## Task statement
Take the line that contains "The height and width of the screenshot is (481, 651)." in the data below and each line after it, through the last, and repeat them unchanged.

(Extracted data entries)
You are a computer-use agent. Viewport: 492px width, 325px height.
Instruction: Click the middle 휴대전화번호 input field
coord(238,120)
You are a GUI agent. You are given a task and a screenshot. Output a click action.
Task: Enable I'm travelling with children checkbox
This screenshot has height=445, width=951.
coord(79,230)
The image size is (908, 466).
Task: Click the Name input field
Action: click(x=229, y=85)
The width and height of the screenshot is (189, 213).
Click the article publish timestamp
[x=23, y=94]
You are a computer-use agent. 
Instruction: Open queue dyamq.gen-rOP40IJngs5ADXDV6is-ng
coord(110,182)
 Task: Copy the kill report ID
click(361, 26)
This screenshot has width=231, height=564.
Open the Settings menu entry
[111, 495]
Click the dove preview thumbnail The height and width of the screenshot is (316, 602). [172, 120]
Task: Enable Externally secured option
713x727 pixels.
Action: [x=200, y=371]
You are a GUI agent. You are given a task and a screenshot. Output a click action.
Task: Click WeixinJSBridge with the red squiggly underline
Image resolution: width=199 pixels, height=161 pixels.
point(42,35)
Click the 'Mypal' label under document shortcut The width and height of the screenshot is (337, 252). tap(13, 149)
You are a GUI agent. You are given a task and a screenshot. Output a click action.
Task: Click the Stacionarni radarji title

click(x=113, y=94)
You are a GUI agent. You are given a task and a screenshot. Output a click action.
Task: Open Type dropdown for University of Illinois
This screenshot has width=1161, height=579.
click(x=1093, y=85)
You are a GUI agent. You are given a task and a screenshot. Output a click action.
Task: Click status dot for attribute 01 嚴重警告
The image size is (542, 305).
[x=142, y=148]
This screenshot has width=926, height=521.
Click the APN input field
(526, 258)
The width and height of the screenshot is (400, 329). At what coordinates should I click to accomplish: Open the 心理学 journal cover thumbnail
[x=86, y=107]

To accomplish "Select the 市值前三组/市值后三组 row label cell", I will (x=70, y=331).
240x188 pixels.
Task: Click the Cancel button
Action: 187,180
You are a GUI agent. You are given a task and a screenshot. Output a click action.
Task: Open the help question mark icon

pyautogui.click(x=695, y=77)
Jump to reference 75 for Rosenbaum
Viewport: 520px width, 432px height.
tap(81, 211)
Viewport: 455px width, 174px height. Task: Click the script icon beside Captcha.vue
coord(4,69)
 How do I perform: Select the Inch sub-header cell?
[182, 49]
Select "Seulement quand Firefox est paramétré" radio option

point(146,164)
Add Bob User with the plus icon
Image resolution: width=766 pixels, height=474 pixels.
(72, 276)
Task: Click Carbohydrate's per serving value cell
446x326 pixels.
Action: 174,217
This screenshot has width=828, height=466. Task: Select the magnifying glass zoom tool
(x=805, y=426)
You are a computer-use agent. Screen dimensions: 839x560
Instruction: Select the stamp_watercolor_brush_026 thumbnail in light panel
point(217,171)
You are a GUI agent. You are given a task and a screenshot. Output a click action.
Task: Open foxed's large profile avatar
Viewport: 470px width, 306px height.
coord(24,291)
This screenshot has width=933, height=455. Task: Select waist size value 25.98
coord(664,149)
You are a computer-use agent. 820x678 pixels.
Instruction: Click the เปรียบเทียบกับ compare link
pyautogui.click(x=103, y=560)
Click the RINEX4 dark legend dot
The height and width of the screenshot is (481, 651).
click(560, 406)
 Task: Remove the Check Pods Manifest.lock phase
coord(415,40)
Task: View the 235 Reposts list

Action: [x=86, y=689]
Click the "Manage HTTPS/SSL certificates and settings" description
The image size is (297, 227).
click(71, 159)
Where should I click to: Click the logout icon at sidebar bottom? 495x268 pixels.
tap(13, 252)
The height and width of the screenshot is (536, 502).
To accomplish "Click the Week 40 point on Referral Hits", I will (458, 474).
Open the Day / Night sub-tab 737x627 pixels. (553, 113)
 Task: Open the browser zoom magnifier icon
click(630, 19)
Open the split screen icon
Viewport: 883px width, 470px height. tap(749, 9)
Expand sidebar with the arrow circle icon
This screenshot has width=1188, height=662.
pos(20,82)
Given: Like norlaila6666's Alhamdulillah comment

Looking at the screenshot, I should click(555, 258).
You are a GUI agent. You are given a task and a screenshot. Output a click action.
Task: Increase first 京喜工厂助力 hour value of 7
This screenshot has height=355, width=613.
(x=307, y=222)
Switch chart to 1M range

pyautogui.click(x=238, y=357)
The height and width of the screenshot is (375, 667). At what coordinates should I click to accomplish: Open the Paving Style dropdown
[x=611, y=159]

## Task output
The height and width of the screenshot is (481, 651).
click(560, 406)
 Task: Remove the Check Pods Manifest.lock phase
coord(415,40)
Task: View the 235 Reposts list

Action: [x=86, y=689]
Click the "Manage HTTPS/SSL certificates and settings" description
The image size is (297, 227).
click(71, 159)
Where should I click to: Click the logout icon at sidebar bottom? 495x268 pixels.
tap(13, 252)
The height and width of the screenshot is (536, 502).
To accomplish "Click the Week 40 point on Referral Hits", I will (458, 474).
Open the Day / Night sub-tab 737x627 pixels. (553, 113)
 Task: Open the browser zoom magnifier icon
click(630, 19)
Open the split screen icon
Viewport: 883px width, 470px height. tap(749, 9)
Expand sidebar with the arrow circle icon
This screenshot has width=1188, height=662.
pos(20,82)
Given: Like norlaila6666's Alhamdulillah comment

Looking at the screenshot, I should click(555, 258).
You are a GUI agent. You are given a task and a screenshot. Output a click action.
Task: Increase first 京喜工厂助力 hour value of 7
This screenshot has height=355, width=613.
(x=307, y=222)
Switch chart to 1M range

pyautogui.click(x=238, y=357)
The height and width of the screenshot is (375, 667). At what coordinates should I click to accomplish: Open the Paving Style dropdown
[x=611, y=159]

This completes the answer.